Potential for Litigation and Licensing:

The crowded patent landscape increases the likelihood of patent disputes and litigation. Companies may assert their patents against competitors, leading to challenges regarding inventorship, enablement, written description, and obviousness. Licensing agreements are also common, allowing companies to gain access to patented technology or resolve disputes. U.S. Patent 10,016,504, with its specific antibody characteristics and method of treatment claims, is a key asset for Bristol-Myers Squibb in its ongoing efforts to protect its market share for nivolumab and its associated intellectual property. The defined binding affinity and half-life parameters are crucial for distinguishing its protected antibody from potentially similar molecules developed by competitors.

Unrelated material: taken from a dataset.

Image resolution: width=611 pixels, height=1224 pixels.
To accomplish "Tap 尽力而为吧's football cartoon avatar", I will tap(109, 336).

What is the patent's expiration timeline?

Patent 10,016,504 has a standard term for utility patents in the United States, which is generally 20 years from the filing date, subject to maintenance fees.

• Filing Date: August 18, 2017 [1].
• Issue Date: July 10, 2018 [1].
• Expiration Date: Assuming no extensions or adjustments, the patent is set to expire 20 years from the filing date, which would be August 18, 2037.

It is important to note that patent terms can be affected by several factors:

• Patent Term Adjustment (PTA): This can extend the patent term if there were delays in prosecution by the USPTO.
• Patent Term Extension (PTE): For pharmaceutical patents, PTE can compensate for regulatory review periods (e.g., FDA approval). Nivolumab (Opdivo®) has undergone regulatory review, which could qualify for PTE, potentially extending the effective market exclusivity beyond the standard expiration date. The specific duration of PTE depends on the length of the regulatory review period.
• Maintenance Fees: Failure to pay required maintenance fees to the USPTO can lead to the patent lapsing prematurely.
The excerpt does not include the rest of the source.